# EXERCISE DIRECTIONS:
An exact copy of all the data below is required.

──────── SUPPLIED RECORDS ────────

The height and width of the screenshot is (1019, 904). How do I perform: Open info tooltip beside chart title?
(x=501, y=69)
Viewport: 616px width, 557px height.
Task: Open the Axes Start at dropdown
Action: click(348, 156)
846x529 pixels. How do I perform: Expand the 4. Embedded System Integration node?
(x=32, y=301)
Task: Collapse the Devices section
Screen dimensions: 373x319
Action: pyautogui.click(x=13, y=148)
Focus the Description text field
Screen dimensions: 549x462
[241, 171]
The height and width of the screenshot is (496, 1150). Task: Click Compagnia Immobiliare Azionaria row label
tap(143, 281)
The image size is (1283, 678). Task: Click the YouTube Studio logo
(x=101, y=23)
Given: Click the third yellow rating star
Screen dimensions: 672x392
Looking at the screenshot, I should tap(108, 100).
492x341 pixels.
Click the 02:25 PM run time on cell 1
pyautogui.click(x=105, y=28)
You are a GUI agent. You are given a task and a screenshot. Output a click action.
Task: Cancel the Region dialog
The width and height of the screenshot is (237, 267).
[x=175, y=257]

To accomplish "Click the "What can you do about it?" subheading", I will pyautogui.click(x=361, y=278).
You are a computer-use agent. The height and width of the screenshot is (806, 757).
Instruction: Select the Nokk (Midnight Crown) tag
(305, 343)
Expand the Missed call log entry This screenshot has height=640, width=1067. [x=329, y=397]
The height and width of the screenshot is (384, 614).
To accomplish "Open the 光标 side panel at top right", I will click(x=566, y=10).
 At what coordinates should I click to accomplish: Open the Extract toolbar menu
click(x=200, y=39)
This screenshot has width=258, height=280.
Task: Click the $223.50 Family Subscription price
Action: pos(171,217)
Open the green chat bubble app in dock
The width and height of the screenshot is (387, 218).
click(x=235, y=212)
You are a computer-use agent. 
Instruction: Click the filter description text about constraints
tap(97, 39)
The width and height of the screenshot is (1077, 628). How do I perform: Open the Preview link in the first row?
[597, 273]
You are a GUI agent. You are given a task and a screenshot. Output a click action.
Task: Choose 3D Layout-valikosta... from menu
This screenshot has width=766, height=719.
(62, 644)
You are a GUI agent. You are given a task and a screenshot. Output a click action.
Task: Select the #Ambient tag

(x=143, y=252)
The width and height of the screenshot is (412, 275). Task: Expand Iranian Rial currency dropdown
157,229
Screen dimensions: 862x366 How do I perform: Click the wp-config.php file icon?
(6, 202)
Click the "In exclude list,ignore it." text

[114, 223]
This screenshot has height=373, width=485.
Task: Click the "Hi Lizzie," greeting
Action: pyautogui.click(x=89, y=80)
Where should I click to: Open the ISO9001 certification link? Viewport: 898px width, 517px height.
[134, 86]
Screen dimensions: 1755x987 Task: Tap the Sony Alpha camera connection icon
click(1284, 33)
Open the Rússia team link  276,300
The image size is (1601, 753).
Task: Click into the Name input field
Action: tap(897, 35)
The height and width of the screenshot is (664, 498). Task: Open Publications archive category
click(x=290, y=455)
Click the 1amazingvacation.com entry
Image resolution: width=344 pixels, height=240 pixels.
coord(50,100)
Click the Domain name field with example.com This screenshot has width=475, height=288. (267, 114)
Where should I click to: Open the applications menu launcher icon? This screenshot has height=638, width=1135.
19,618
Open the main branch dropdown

────────

# RESULT OF THIS EXERCISE:
The height and width of the screenshot is (1019, 904). How do I perform: Open info tooltip beside chart title?
(x=501, y=69)
Viewport: 616px width, 557px height.
Task: Open the Axes Start at dropdown
Action: click(348, 156)
846x529 pixels. How do I perform: Expand the 4. Embedded System Integration node?
(x=32, y=301)
Task: Collapse the Devices section
Screen dimensions: 373x319
Action: pyautogui.click(x=13, y=148)
Focus the Description text field
Screen dimensions: 549x462
[241, 171]
The height and width of the screenshot is (496, 1150). Task: Click Compagnia Immobiliare Azionaria row label
tap(143, 281)
The image size is (1283, 678). Task: Click the YouTube Studio logo
(x=101, y=23)
Given: Click the third yellow rating star
Screen dimensions: 672x392
Looking at the screenshot, I should tap(108, 100).
492x341 pixels.
Click the 02:25 PM run time on cell 1
pyautogui.click(x=105, y=28)
You are a GUI agent. You are given a task and a screenshot. Output a click action.
Task: Cancel the Region dialog
The width and height of the screenshot is (237, 267).
[x=175, y=257]

To accomplish "Click the "What can you do about it?" subheading", I will pyautogui.click(x=361, y=278).
You are a computer-use agent. The height and width of the screenshot is (806, 757).
Instruction: Select the Nokk (Midnight Crown) tag
(305, 343)
Expand the Missed call log entry This screenshot has height=640, width=1067. [x=329, y=397]
The height and width of the screenshot is (384, 614).
To accomplish "Open the 光标 side panel at top right", I will click(x=566, y=10).
 At what coordinates should I click to accomplish: Open the Extract toolbar menu
click(x=200, y=39)
This screenshot has width=258, height=280.
Task: Click the $223.50 Family Subscription price
Action: pos(171,217)
Open the green chat bubble app in dock
The width and height of the screenshot is (387, 218).
click(x=235, y=212)
You are a computer-use agent. 
Instruction: Click the filter description text about constraints
tap(97, 39)
The width and height of the screenshot is (1077, 628). How do I perform: Open the Preview link in the first row?
[597, 273]
You are a GUI agent. You are given a task and a screenshot. Output a click action.
Task: Choose 3D Layout-valikosta... from menu
This screenshot has width=766, height=719.
(62, 644)
You are a GUI agent. You are given a task and a screenshot. Output a click action.
Task: Select the #Ambient tag

(x=143, y=252)
The width and height of the screenshot is (412, 275). Task: Expand Iranian Rial currency dropdown
157,229
Screen dimensions: 862x366 How do I perform: Click the wp-config.php file icon?
(6, 202)
Click the "In exclude list,ignore it." text

[114, 223]
This screenshot has height=373, width=485.
Task: Click the "Hi Lizzie," greeting
Action: pyautogui.click(x=89, y=80)
Where should I click to: Open the ISO9001 certification link? Viewport: 898px width, 517px height.
[134, 86]
Screen dimensions: 1755x987 Task: Tap the Sony Alpha camera connection icon
click(1284, 33)
Open the Rússia team link  276,300
The image size is (1601, 753).
Task: Click into the Name input field
Action: tap(897, 35)
The height and width of the screenshot is (664, 498). Task: Open Publications archive category
click(x=290, y=455)
Click the 1amazingvacation.com entry
Image resolution: width=344 pixels, height=240 pixels.
coord(50,100)
Click the Domain name field with example.com This screenshot has width=475, height=288. (267, 114)
Where should I click to: Open the applications menu launcher icon? This screenshot has height=638, width=1135.
19,618
Open the main branch dropdown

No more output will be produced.